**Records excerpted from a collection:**
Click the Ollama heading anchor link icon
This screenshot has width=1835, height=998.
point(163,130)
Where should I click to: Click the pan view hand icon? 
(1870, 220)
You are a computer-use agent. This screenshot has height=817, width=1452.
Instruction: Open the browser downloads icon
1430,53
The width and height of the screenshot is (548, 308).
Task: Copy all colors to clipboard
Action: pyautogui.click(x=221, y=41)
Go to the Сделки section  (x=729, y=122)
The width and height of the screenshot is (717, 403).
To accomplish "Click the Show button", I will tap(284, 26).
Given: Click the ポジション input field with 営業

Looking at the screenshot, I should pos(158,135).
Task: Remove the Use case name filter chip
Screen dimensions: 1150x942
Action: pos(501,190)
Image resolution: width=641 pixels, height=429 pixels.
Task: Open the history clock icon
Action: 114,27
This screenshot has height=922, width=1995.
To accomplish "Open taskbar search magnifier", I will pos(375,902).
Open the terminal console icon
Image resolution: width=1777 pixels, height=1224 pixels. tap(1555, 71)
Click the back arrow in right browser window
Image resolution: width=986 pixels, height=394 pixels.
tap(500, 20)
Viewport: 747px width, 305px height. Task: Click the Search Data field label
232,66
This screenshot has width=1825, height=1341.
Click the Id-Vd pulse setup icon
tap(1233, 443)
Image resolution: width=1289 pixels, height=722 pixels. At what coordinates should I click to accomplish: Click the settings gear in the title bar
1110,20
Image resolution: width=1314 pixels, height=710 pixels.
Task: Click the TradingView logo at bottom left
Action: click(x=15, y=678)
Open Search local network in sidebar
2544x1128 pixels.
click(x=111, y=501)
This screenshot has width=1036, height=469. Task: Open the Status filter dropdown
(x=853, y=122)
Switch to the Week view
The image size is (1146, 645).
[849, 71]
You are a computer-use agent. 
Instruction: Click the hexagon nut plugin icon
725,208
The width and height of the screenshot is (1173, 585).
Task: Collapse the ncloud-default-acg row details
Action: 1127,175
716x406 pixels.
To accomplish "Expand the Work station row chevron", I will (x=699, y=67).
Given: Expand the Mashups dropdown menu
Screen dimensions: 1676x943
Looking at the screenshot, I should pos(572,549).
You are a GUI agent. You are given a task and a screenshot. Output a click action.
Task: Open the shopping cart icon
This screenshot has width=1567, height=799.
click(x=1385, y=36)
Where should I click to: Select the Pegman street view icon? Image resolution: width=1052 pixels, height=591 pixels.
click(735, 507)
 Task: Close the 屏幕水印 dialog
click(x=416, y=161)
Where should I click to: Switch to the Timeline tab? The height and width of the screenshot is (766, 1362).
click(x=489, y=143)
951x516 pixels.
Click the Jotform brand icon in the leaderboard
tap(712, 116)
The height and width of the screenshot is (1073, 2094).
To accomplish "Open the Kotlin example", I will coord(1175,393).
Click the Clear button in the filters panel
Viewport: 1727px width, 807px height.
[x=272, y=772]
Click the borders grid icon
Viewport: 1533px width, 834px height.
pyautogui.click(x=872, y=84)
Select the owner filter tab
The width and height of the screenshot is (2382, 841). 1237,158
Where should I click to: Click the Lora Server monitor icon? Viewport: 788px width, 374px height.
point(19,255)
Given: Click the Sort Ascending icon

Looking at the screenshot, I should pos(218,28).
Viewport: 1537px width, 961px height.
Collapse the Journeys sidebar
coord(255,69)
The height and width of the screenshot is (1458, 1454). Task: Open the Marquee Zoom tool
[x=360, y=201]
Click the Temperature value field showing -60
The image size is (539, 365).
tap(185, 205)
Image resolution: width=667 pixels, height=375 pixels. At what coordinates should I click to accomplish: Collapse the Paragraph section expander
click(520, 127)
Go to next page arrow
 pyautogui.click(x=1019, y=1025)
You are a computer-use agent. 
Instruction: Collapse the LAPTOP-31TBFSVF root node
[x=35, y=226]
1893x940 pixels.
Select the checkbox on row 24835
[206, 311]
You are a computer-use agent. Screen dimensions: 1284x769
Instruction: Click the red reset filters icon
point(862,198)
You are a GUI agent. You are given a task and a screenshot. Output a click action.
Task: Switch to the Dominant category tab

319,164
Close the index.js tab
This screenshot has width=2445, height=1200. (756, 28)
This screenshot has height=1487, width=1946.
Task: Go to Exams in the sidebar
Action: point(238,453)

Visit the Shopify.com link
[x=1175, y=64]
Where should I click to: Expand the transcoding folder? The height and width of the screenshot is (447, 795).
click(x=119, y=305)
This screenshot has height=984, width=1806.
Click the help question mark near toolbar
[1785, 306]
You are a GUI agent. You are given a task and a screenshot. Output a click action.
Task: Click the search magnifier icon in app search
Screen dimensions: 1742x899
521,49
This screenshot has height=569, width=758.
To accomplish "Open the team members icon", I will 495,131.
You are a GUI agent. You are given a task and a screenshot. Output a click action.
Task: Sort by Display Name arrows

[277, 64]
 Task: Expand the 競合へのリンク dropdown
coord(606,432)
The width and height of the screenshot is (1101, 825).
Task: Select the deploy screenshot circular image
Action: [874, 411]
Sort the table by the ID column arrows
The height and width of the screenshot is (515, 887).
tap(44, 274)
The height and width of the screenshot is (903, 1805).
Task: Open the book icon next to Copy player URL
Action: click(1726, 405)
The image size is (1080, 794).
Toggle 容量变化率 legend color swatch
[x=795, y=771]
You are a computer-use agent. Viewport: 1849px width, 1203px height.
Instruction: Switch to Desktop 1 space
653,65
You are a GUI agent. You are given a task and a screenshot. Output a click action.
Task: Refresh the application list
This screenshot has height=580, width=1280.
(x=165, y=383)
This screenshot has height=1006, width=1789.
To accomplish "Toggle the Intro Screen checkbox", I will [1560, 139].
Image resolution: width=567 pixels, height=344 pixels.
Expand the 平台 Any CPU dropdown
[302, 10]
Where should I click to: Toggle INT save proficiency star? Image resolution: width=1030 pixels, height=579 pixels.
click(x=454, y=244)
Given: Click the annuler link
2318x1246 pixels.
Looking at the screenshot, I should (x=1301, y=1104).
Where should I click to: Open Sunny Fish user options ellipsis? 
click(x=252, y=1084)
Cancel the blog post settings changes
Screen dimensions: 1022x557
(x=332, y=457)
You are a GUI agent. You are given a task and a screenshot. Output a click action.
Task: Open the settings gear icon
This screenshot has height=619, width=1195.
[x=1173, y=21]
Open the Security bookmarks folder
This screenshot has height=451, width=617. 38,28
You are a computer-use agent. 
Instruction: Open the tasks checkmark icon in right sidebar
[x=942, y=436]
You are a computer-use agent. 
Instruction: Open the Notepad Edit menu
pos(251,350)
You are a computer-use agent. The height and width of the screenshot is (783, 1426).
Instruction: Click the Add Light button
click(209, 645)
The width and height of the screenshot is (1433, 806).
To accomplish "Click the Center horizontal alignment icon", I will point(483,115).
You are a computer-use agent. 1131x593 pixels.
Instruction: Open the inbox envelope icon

**Exercise:** Lines holding "magnifier": give how many there are in the entries above, and nothing more.

**Written answer:** 2